▶ WHAT YOU WILL DO: Count up the lines in the listing below that hold "computer", and answer with the total alone.

:: DATASET CONTENT

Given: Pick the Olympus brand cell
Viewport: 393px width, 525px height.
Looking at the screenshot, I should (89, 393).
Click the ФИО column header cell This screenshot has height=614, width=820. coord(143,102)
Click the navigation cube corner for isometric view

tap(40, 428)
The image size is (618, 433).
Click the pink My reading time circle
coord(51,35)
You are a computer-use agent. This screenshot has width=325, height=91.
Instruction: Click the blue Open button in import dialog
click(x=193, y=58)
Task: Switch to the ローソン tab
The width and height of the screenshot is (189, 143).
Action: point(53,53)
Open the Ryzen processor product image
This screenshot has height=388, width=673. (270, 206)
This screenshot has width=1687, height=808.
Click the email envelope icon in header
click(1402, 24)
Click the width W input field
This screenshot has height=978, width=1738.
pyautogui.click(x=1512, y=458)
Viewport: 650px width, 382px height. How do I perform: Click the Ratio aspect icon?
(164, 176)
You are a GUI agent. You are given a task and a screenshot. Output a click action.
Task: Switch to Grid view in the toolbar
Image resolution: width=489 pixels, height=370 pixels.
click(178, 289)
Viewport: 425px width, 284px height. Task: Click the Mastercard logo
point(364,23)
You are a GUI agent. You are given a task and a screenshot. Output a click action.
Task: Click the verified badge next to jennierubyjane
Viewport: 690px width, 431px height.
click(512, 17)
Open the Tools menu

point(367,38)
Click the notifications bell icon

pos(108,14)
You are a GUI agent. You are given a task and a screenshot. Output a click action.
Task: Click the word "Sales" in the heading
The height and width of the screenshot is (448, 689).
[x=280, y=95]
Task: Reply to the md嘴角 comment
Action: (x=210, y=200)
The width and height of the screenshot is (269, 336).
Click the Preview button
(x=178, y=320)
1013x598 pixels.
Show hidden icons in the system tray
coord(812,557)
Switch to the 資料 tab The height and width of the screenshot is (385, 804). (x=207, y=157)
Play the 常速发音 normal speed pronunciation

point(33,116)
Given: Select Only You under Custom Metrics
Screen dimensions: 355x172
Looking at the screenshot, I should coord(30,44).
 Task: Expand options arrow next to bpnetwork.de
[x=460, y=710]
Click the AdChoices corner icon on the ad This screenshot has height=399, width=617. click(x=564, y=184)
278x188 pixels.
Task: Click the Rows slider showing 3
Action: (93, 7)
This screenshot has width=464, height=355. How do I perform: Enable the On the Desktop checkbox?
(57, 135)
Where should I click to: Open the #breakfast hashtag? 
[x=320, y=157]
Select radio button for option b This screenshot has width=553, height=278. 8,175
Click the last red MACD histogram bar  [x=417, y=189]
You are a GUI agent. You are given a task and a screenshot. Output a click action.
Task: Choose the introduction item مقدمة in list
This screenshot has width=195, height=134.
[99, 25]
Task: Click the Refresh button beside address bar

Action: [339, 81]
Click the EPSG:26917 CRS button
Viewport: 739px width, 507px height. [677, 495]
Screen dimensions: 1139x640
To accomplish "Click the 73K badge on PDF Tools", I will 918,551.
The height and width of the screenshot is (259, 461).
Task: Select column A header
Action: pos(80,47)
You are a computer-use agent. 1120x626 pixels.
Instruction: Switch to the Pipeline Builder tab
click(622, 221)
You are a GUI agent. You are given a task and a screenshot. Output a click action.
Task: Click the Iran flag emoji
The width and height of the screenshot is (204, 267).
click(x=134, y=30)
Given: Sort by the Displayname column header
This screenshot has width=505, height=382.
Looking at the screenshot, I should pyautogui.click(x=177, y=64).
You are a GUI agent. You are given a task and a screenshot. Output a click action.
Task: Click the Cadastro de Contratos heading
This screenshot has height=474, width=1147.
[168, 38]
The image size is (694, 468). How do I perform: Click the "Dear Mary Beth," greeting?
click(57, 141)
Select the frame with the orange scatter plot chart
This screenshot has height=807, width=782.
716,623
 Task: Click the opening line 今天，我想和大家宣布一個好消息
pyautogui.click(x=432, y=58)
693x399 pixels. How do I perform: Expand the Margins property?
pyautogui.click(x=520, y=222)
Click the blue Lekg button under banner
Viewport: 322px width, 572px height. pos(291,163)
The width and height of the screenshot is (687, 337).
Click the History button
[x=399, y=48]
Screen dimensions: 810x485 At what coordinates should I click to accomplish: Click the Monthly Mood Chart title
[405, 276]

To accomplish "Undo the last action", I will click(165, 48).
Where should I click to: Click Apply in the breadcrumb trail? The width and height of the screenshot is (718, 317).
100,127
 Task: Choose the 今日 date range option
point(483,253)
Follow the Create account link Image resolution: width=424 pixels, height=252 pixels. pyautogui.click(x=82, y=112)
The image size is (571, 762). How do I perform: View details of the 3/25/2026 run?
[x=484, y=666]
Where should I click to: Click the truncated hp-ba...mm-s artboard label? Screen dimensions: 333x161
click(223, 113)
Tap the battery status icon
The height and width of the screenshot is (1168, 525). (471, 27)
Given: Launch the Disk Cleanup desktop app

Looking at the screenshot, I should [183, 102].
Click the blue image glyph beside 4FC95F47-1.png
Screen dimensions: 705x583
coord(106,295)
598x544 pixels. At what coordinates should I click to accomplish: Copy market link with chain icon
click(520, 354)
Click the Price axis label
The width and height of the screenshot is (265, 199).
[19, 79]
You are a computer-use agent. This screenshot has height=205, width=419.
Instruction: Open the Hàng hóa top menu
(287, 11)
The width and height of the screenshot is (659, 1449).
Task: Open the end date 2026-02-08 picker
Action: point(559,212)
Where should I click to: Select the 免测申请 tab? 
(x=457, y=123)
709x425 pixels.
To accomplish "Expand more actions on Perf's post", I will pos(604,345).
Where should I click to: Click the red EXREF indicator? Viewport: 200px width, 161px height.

::::

▶ RESULT BELOW: 3